Dalla rassegna stampa Cinema

«Tokyo Godfathers», un Almodóvar a Cartoon

…Tokyo Godfathers deve qualcosa anche a Kitchen di Banana Yoshimoto, almeno per quanto riguarda il personaggio del transessuale …

Osamu Tezuka (1928-1989), Isao Takahata (1935) e Hayao Miyazaki (1944) sono i maestri riconosciuti del cinema d’animazione giapponese classico. Ma c’è un terzetto di registi della generazione di mezzo, Mamoru Oshii (1951), Katsuhiro Otomo (1954) e Satoshi Kon (1963) che ha buone probabilità di ambire al prestigioso appellativo di «maestri». Di Satoshi Kon, autore di due interessanti lungometraggi, Perfect Blue, che ne segnò l’esordio nel 1988) e Millenium Actress del 2002 (purtroppo mai arrivato in Italia) è appena uscito, distribuito nelle nostre sale da Metacinema, il terzo cartoon, Tokyo Godfathers.
Il film è un esplicito remake di un classico western di John Ford del 1948, che, guarda caso, s’intitolava 3 Godfathers (in Italia tradotto con l’improbabile titolo In nome di Dio). La vicenda, ovviamente, è trasferita alla Tokyo dei giorni nostri, nelle cui strade vivono, tra migliaia di senzatetto, anche i tre barboni-protagonisti: Gin, un ex ciclista alcolizzato (ma si scoprirà poi che era un semplice venditore di biciclette), Hana, un ex travestito (ma che continua a volersi donna), e Miyuki, una ragazza scappata di casa. Alla vigilia di Natale, sotto un’implacabile nevicata, i tre rovistando tra i mucchi di spazzatura trovano una neonata abbandonata.
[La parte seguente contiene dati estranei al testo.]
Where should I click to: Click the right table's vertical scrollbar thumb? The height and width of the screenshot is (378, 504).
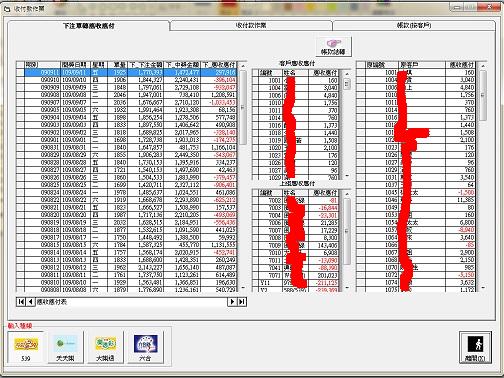pos(483,96)
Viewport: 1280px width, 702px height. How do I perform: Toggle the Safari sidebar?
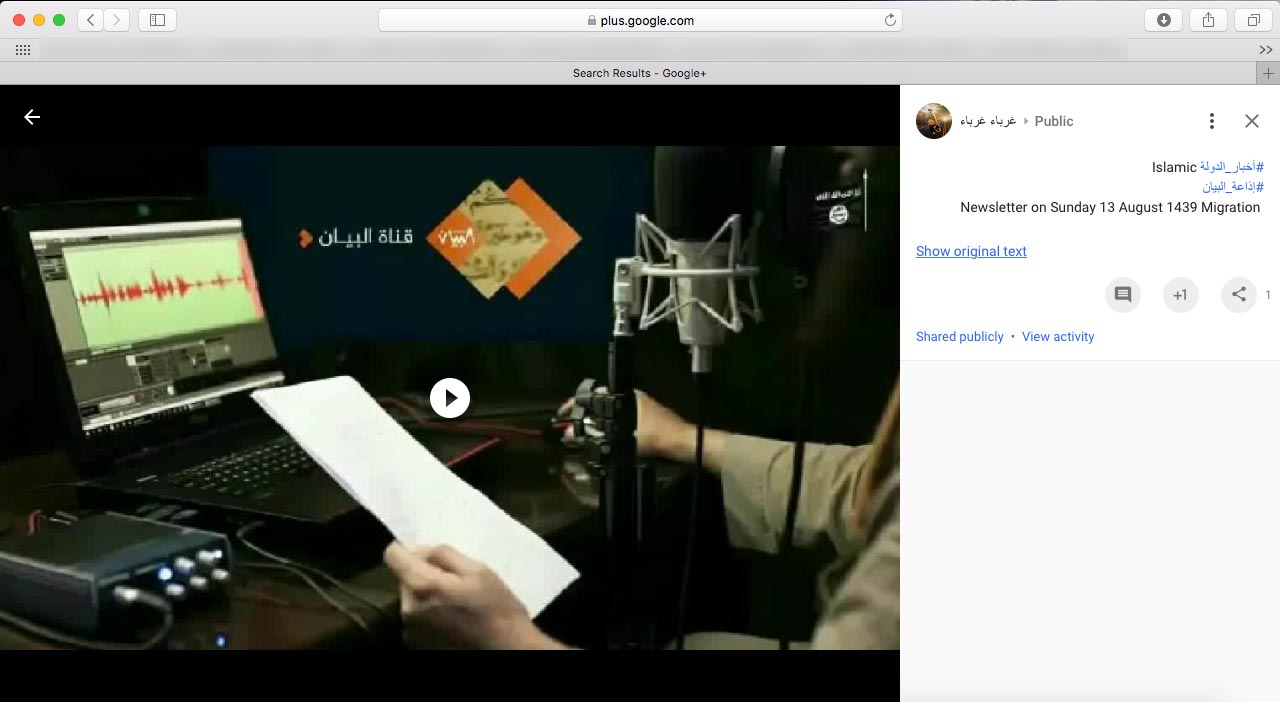(157, 20)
Hana, che ha sempre sognato di diventare madre, invece di consegnarla alla polizia decide di tenere la bambina con sé, mentre il terzetto si mette alla ricerca della madre vera, aiutato dal ritrovamento di un biglietto da visita e di alcune fotografie in cui è ritratta una giovane coppia, i probabili genitori della piccola Kiyoko. Dopo una serie di vicende, in cui s’intrecciano anche le dolorose storie personali, i tre ci rusciranno alla fine del film, con un piccolo colpo di scena a sorpresa.
Satoshi Kon, con la sua abituale tecnica che fa muovere i personaggi animati su sfondi di un estremo realismo, confeziona una moderna favola metropolitana in cui proprio chi non ha nulla, come i senzatetto, sembra essere in grado di trovare più facilmente la felicità. Apparentemente venato di un buonismo ironico alla Frank Capra, ma in realtà più simile agli amari melò di Pedro Almodóvar, Tokyo Godfathers deve qualcosa anche a Kitchen di Banana Yoshimoto, almeno per quanto riguarda il personaggio del transessuale (nel racconto della Yoshimoto c’è un padre che si trova a far da madre, non solo metaforicamente, alla propria figlia, dopo la morte della madre). Ma soprattutto ci racconta la dura realtà delle moderne metropoli urbane e ci svela un Giappone oltre gli stereotipi contrapposti del culto delle tradizioni e dell’efficientismo aziendale. E lo fa con una «roba da bambini» come i cartoni animati.
P.S. A proposito di «roba da bambini» non possiamo fare a meno di rilevare che Tokyo Godfathers, pur non presentando situazioni particolarmente scabrose o violente, non è proprio – come del resto molti dei recenti cartoon – un film per bambini. Non sono della stessa opinione, evidentemente, gli esercenti cinematografici che si ostinano a programmarlo soltanto negli spettacoli pomeridiani, negando ad un pubblico più «adulto» di goderselo anche di sera.